Es gibt Bücher, die einen so großen Einfluss auf die Popkultur genommen haben, dass man zumindest ihre Titel schon mal in dem einen oder anderen Zusammenhang gehört hat, selbst wenn man die Bücher selbst nicht gelesen hat. Der Fänger im Roggen von J.D. Salinger gehört dazu, Ich habe dir nie einen Rosengarten versprochen von Joanne Greenberg – oder Bist du da, Gott? Ich bin’s, Margaret von Judy Blume. Alle drei handeln vom Erwachsenwerden und den kleinen, großen und sogar gewaltigen Problemen, die damit einher gehen, und alle sind bereits viele Jahrzehnte alt.
Letzteren habe ich tatsächlich nie gelesen, aber das Werk gehört zu den bekanntesten Titeln der Siebzigerjahre und wurde vom Time-Magazin zu einem der besten englischsprachigen Bücher der letzten hundert Jahre gewählt. Verfilmt wurde es erst vergangenes Jahr – und damit schneller als der um einiges ältere Der Fänger im Roggen. Der Film ist bei Netflix.
Are You There, God? It’s Me, Margaret.
Kaum aus dem Sommercamp nach New York City zurückgekehrt, erfährt die elfjährige Margaret (Abby Ryder Fortson), dass ihre Eltern (Rachel McAdams und Benny Safdie) beschlossen haben, nach New Jersey zu ziehen. Weder das Mädchen noch seine Großmutter (Kathy Bates) sind davon begeistert. Doch Margaret findet schnell neue Freundinnen, mit denen sie darum wetteifert, wer als erste einen BH trägt oder ihre Periode bekommt. Und mit dem Nachbarjungen Moose (Aidan Wojtak-Hissong) gibt es sogar einen niedlichen Jungen, in den sie sich verguckt.
Der etwas ungewöhnliche und sperrige Titel rührt daher, dass Margaret eine christliche Mutter und einen jüdischen Vater hat und selbst konfessionslos aufwächst. Ihre Eltern meinen, sie solle sich eine Religion aussuchen, wenn sie alt genug ist, und als ihr Lehrer (Echo Kellum) ihr als Schulprojekt aufträgt, einen Aufsatz über die verschiedenen Religionen und ihre spirituelle Suche zu schreiben, geht sie mit ihrer Großmutter in die Synagoge und mit ihren Freundinnen in diverse Kirchengemeinden. Doch nirgends findet sie, wonach sie sucht. Hinzukommt, dass ihre mütterlichen Großeltern, erzkonservative Christen, den Kontakt mit ihrer Tochter abgebrochen haben, nun aber Einfluss auf Margarets Entscheidung nehmen wollen, was zu einem Konflikt in der Familie führt.

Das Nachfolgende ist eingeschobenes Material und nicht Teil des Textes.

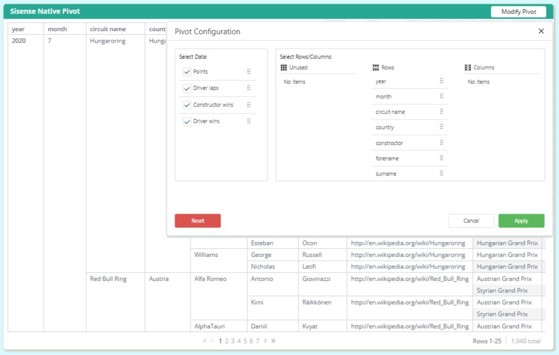Click the drag handle beside surname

Im Kern ist die Geschichte ein typischer Coming-of-Age-Film, der von der Suche nach Identität und Zugehörigkeit handelt. Margaret sucht ihren Platz in der Welt, nachdem sie aus ihrem bekannten Umfeld verpflanzt wurde. Außerdem erreicht sie in dem Jahr, in dem die Story spielt, die Pubertät mit all ihren unbekannten Schrecken.
Es werden dabei viele unterschiedliche, aber zusammenhängende Themen angesprochen. Die erste Periode, das Tragen eines BHs, der erste Kuss, das erste Verliebtsein und vieles mehr. Leider werden all diese Aspekte meist nur angerissen und nicht vertieft, das gilt auch für die verschiedenen Nebenstränge, die beispielsweise von der Suche der Mutter nach Erfüllung handeln. Manches wird auch viel zu schnell abgehakt, etwa die Einsamkeit der Großmutter, die sie Hals über Kopf in einer neuen Beziehung zu überwinden versucht. Das alles wird auf eine ruhige, unaufgeregte Art erzählt, nett, aber nicht spektakulär und vor allem auch nicht übermäßig originell.
Eine Reduktion auf einige wenige Themen hätte dem Drehbuch der Regisseurin Kelly Fremon Craig sicherlich gut getan, es hätte aber auch nicht geschadet, die vorhandenen Konflikte weiter auszubauen. Etwa das komplizierte Verhältnis Margarets zu ihren Freundinnen oder zu der Außenseiterin Laura (Isol Young), aber auch zum Nachbarsjungen Moose. Obwohl es viele gelungene Szenen gibt und man insgesamt gut unterhalten wird, bleibt das Gefühl, dass man aus all dem mehr hätte machen können und dass die Geschichte in ihrer Summe nicht ganz rund ist.